* [Assignment] Among the records below, find each line bearing the word "label" and copy it.

=== Input ===

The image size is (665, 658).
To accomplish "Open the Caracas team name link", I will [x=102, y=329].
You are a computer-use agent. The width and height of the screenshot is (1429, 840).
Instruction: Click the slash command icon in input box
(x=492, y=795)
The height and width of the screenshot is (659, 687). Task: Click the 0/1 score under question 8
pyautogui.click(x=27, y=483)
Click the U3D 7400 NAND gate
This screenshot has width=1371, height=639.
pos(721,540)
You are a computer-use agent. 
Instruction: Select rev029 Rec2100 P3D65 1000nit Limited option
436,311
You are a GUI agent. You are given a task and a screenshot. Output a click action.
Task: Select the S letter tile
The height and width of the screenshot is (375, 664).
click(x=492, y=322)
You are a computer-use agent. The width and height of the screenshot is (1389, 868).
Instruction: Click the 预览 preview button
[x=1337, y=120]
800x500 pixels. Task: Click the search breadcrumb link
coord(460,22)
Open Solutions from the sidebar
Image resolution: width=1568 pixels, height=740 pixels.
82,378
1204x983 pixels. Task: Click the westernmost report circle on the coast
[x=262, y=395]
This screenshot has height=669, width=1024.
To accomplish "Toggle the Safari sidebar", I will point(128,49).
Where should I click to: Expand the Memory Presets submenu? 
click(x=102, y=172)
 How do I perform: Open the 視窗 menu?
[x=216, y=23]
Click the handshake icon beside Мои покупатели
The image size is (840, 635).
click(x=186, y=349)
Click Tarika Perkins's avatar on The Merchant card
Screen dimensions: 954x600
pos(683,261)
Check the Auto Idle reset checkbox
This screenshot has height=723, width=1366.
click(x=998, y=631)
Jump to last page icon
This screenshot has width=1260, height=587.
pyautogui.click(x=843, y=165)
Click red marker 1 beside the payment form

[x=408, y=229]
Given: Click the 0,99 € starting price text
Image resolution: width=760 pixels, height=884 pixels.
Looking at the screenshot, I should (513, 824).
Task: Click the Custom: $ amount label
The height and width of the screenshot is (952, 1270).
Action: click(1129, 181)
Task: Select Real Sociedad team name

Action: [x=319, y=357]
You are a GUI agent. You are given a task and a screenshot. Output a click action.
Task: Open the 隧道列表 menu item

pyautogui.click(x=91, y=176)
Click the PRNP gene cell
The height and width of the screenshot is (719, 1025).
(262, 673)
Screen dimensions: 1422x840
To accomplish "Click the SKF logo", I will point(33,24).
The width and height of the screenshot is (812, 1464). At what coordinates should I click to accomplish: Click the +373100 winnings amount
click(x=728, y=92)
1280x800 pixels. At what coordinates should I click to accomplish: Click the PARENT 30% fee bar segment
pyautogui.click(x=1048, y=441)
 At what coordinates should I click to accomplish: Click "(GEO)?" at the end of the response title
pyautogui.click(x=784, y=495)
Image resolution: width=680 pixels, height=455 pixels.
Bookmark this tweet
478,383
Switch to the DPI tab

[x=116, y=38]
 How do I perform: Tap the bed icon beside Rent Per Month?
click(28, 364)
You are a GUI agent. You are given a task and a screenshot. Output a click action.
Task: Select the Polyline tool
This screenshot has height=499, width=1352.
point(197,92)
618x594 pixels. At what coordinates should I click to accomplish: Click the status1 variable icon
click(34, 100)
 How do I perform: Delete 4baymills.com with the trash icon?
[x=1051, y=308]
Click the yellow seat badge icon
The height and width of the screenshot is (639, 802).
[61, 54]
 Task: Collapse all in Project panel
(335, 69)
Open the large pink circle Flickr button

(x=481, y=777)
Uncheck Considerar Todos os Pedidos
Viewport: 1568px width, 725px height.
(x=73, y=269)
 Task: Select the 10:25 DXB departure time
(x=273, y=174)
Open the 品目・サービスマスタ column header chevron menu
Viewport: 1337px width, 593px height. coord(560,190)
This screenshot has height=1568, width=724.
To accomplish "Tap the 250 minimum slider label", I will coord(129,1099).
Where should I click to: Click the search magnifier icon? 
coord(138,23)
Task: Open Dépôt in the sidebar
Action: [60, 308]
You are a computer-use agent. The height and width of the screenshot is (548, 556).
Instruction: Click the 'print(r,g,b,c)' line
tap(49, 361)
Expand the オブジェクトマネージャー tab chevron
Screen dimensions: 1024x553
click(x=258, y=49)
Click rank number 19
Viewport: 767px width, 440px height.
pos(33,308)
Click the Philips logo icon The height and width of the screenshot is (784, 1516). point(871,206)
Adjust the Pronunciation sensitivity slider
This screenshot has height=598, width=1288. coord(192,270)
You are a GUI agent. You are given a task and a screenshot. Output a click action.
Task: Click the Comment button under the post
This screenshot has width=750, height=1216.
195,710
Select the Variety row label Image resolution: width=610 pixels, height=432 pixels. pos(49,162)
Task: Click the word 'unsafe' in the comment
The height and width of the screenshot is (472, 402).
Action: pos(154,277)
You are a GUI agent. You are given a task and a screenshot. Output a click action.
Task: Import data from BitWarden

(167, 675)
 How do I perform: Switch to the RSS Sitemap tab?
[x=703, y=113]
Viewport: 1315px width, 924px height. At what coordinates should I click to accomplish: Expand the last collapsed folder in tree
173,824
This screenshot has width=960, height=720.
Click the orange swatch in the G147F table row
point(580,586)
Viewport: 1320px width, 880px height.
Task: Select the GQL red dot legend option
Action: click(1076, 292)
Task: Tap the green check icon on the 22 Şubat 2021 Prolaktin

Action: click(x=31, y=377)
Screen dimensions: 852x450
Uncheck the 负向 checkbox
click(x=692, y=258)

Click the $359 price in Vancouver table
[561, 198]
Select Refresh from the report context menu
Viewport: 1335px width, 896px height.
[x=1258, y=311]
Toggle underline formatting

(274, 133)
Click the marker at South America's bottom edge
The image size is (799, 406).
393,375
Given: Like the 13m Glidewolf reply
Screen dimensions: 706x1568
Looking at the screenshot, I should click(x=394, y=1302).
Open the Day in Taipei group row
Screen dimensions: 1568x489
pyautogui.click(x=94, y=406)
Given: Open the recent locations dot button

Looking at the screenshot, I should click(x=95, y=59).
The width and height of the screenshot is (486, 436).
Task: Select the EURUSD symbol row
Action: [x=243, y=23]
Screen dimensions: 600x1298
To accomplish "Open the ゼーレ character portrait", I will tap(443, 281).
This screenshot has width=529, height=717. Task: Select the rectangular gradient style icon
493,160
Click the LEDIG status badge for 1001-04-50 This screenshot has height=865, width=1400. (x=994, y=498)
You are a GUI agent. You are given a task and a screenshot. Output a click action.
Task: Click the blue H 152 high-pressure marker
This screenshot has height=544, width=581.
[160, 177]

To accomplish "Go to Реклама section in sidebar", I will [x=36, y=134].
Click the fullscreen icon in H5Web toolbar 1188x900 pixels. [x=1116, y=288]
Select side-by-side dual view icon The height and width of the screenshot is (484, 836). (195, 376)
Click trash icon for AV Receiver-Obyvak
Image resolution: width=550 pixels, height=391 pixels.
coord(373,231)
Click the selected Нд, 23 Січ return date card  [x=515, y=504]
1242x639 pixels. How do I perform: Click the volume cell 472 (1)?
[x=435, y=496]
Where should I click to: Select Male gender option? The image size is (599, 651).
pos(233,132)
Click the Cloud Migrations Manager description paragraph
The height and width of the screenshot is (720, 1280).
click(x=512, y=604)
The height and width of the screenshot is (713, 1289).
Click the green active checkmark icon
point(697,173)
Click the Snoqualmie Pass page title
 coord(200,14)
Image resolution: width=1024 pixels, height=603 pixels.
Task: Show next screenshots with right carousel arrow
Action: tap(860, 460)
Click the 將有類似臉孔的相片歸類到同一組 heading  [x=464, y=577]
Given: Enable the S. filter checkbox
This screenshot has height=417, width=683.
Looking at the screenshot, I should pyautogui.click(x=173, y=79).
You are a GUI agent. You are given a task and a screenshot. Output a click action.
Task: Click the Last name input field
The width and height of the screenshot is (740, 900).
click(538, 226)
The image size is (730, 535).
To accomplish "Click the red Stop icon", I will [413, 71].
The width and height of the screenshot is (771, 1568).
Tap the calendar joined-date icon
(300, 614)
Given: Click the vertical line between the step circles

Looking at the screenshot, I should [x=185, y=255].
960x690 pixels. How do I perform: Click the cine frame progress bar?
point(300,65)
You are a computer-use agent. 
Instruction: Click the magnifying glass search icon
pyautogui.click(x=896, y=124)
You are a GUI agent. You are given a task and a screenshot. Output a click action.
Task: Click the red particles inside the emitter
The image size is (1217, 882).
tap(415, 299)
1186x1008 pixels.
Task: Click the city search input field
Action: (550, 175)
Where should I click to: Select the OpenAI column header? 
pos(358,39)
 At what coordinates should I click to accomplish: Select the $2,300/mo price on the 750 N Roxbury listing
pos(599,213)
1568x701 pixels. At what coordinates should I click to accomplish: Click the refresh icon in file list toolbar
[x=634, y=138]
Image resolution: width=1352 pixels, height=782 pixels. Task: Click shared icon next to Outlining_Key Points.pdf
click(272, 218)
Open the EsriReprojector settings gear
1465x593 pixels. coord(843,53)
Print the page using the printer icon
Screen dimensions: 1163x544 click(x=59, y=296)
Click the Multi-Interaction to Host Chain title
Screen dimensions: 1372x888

===

* [Task solution]
Task: Click the Custom: $ amount label
To accomplish "Tap the 250 minimum slider label", I will coord(129,1099).
Select the Variety row label Image resolution: width=610 pixels, height=432 pixels. pos(49,162)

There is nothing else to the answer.